CRTC rolls into digital age

How challenging is it to be a broadcast regulator in the digital age?

‘Each era has its challenges,’ says CRTC vice-chairman, broadcasting Michel Arpin. ‘In 1945, Glen Bannerman said that ‘no time in the history of broadcasting has the future been quite so confused and beclouded’. I would have to say that in 2008, people are still confused.’

The CRTC was under pressure in 2008 to help broadcasters and content makers adapt to the digital age. So the ongoing saga of the future of Canadian TV made for gripping drama at the CRTC, as media moguls, union leaders and creative types faced off against Arpin and no-nonsense CRTC chairman, Konrad von Finckenstein.

The first episode started in February at the Canadian Television Fund hearings. Alberta media mogul Jim Shaw personally boycotted, but his reps told the CRTC that the CTF was a failure and should be cancelled.

Quebecor chief Pierre Karl Péladeau proposed scrapping the CTF and replacing it with a model of his own design dubbed the Quebecor Fund.
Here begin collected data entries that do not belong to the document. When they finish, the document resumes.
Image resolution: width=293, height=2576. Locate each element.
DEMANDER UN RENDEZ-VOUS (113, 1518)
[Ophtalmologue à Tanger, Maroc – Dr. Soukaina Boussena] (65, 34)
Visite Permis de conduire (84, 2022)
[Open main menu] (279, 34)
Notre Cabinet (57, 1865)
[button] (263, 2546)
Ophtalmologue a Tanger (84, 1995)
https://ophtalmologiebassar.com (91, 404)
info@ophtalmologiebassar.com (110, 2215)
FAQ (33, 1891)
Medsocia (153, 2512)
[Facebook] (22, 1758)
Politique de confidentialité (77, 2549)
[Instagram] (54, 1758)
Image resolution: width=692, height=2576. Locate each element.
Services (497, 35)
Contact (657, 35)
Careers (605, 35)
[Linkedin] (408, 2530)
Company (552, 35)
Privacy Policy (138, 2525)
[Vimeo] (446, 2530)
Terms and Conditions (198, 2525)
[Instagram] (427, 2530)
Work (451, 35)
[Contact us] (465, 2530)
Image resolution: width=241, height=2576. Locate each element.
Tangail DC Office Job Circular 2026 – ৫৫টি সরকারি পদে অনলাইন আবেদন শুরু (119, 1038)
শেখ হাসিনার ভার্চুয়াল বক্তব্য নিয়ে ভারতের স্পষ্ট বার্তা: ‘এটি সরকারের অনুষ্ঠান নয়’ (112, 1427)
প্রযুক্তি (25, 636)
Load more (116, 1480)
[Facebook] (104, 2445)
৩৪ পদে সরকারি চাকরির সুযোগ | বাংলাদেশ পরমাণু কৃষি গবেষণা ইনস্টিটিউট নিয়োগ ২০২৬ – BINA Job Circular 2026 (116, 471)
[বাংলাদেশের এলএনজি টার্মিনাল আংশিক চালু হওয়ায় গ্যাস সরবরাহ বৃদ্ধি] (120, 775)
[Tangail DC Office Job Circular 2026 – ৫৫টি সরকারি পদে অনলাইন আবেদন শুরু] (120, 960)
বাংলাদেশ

Meanwhile, the unions and guilds say the CTF continues to work well.

Nonetheless, the CRTC’s CTF report, released in June, called for the creation of two CTF streams: one funded by Canadian Heritage and available to the CBC and educational and not-for-profit broadcasters; the other backed by the BDUs and cablers and open to the privates and programs aimed at wider audience appeal.

Heritage has yet to announce its own plans for the CTF, where its direct contribution was $120 million this fiscal.

The CTF’s total budget for fiscal 2007/08 was approximately $298.9 million, with 40% from the feds and 60% from private sources – 29% from the cable companies ($86.7 million), 26% from direct-to-home services ($78.6 million), 4% from recoupment ($10 million) and approximately 1% from interest ($3.6 million).

CTF folks note that for every $1 the CTF contributes to a project, $3.58 of production volume is generated, so total production volume (not including development) has generated about $869 million this fiscal, employing some 22,000 people.

Yet the question remains whether or not the feds consider their $120-million investment well spent, so the future of the fund hangs in the balance, especially with all the political turmoil currently rocking Ottawa.

Meanwhile, April ’08 showers brought the much-anticipated BDU hearings, where Canwest Global Communications CEO Leonard Asper told the CRTC that trying to survive under the Broadcasting Act in the 21st century was akin to being a frog that’s slowly dying in a pot of hot water. ‘We would like you to turn the boiler off,’ said Asper.

When the CRTC revealed its decision in October, conventional broadcasters were denied access to fee-for-carriage cash, but were allowed to enter negotiations with the cable and satellite companies over distant signals. The CRTC acknowledged the networks’ sliding profits because of loss of audience and ad revenues, but it said that they hadn’t adequately explained what role those companies’ recent mega-acquisitions had played in the overall slide.

The summer brought Maxime Rémillard and brother Julien of Remstar Broadcasting – the then owner-apparent of the bankrupt TQS network – to the CRTC.

TQS had announced that it would close its news services in Montreal and four other major cities in Quebec, and lay off more than 270 employees in the name of ‘financial recovery.’ So von Finckenstein ultimately allowed the acquisition of the network and the modification of new local newscasts to include both hard news and commentary because of the company’s ‘precarious financial situation.’

Those three words are becoming common at CRTC hearings.

What’s on the CRTC 2009 agenda?

February 2009

Public hearings on: mobile, the Internet and other technologies are intended to ‘further examine the role of broadcasting in the current new media environment, and what role this environment can be expected to play in the Canadian broadcasting system in the future,’ according to a CRTC spokesperson.

April 2009

Licence renewal hearings for private over-the-air broadcasters, where industry unions and guilds are expected to collectively call for the reinstatement of Canadian drama expenditure.

Canwest Global Communications CEO Leonard Asper has warned that being denied much-needed subscriber fees to ‘survive’ digital upheaval will force his company to seek regulatory relief during the licence renewal hearings.